___ Matériel fourni ___

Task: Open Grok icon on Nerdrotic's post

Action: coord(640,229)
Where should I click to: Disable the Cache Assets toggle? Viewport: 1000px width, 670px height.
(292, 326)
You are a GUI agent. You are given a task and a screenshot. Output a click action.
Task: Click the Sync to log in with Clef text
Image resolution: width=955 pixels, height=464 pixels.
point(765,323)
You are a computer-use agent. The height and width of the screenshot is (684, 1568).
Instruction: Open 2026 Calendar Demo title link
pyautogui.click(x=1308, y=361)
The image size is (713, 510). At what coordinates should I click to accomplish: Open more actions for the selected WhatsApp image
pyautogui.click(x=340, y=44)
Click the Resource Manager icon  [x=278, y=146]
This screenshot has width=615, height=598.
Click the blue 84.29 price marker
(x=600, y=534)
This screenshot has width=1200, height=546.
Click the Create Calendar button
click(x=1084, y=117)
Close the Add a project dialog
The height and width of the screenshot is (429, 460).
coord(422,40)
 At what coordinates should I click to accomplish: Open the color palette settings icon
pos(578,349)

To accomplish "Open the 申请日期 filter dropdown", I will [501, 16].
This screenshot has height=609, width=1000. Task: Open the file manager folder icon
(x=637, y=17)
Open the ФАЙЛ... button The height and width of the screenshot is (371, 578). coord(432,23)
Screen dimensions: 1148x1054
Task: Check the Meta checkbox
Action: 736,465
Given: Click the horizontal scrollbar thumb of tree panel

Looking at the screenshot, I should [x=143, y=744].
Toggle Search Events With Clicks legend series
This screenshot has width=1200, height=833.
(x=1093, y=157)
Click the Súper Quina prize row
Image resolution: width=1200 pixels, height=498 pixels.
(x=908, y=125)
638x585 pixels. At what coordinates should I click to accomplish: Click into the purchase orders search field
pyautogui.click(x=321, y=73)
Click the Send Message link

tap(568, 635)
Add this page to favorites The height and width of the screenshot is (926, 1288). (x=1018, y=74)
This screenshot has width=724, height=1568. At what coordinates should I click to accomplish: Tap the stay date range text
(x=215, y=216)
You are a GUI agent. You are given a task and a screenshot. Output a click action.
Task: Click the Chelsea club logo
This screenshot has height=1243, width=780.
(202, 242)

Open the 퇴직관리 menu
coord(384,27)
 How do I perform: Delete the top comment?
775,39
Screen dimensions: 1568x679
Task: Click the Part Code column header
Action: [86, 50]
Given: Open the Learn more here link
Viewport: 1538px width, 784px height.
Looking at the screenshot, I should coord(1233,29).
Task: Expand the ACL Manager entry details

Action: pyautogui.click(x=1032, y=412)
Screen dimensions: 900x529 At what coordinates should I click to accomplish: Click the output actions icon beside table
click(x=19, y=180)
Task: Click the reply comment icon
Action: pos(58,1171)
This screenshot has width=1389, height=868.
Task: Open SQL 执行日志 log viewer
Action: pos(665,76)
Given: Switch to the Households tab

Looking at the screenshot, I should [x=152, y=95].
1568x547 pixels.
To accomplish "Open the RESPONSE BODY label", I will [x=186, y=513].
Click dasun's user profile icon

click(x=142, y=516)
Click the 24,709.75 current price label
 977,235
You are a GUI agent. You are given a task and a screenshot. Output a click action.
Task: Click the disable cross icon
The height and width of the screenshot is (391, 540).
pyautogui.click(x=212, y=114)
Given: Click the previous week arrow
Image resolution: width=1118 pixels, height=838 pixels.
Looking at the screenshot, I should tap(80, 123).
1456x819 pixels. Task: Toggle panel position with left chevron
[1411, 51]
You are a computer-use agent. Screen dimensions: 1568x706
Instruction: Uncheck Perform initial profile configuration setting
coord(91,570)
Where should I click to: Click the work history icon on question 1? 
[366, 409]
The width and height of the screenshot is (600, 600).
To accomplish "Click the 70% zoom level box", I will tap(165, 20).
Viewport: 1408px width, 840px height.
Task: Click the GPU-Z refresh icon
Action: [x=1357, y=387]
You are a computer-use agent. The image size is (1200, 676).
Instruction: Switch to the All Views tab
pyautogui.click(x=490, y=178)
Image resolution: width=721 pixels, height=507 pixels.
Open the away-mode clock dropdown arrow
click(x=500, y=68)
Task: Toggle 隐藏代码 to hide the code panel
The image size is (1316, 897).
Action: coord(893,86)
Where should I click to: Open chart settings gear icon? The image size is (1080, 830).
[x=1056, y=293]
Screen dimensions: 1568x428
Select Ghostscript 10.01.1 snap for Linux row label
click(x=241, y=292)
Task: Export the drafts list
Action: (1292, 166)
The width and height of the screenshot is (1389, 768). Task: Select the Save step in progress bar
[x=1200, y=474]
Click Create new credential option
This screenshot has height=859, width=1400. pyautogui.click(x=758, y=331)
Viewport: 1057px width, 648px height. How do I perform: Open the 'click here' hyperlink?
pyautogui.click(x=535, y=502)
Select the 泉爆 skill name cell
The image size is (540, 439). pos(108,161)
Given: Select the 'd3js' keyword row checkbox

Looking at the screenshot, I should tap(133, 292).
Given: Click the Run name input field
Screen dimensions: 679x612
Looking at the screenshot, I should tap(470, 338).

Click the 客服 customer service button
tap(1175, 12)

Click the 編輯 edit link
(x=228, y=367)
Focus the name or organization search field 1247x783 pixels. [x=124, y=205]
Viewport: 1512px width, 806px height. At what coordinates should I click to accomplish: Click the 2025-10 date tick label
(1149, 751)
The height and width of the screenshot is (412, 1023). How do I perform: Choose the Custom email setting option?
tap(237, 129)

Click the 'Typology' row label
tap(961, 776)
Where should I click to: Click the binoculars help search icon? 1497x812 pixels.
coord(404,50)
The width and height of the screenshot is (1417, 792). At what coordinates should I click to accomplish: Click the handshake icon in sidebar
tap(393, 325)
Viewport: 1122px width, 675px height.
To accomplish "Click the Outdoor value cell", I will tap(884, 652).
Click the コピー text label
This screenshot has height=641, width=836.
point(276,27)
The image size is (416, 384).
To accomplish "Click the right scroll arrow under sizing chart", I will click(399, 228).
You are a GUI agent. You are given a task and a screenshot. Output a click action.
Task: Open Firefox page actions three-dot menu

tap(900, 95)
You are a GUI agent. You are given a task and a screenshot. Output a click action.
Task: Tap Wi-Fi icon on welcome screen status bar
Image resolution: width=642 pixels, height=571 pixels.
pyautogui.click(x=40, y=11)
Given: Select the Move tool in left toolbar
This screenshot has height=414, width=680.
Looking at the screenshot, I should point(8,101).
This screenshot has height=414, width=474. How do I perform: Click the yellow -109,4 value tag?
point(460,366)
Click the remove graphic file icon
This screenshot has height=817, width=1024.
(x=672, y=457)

___

■ Objectif: Mettez à l'échelle les lignes, du début jusqu'à celle qui contient "pyautogui.click(x=1308, y=361)" incluse. Recopiez-les toutes, demandes comprises, en multipliant par 2,3 chaque coordonnée des réponses et en arrondissant à l'entier le plus proche, les demis vers le haut.

■ Réponse:
Task: Open Grok icon on Nerdrotic's post

Action: coord(1472,527)
Where should I click to: Disable the Cache Assets toggle? Viewport: 1000px width, 670px height.
(672, 750)
You are a GUI agent. You are given a task and a screenshot. Output a click action.
Task: Click the Sync to log in with Clef text
Image resolution: width=955 pixels, height=464 pixels.
point(1760,743)
You are a computer-use agent. The height and width of the screenshot is (684, 1568).
Instruction: Open 2026 Calendar Demo title link
pyautogui.click(x=3008, y=830)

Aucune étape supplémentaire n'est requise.